*** Opening Data records ***

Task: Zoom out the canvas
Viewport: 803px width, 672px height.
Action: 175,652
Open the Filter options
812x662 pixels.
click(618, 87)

*** Closing Data records ***

About this exercise |
Whatever the number of entries above, each one is to be copied exactly.

Written response |
Task: Zoom out the canvas
Viewport: 803px width, 672px height.
Action: 175,652
Open the Filter options
812x662 pixels.
click(618, 87)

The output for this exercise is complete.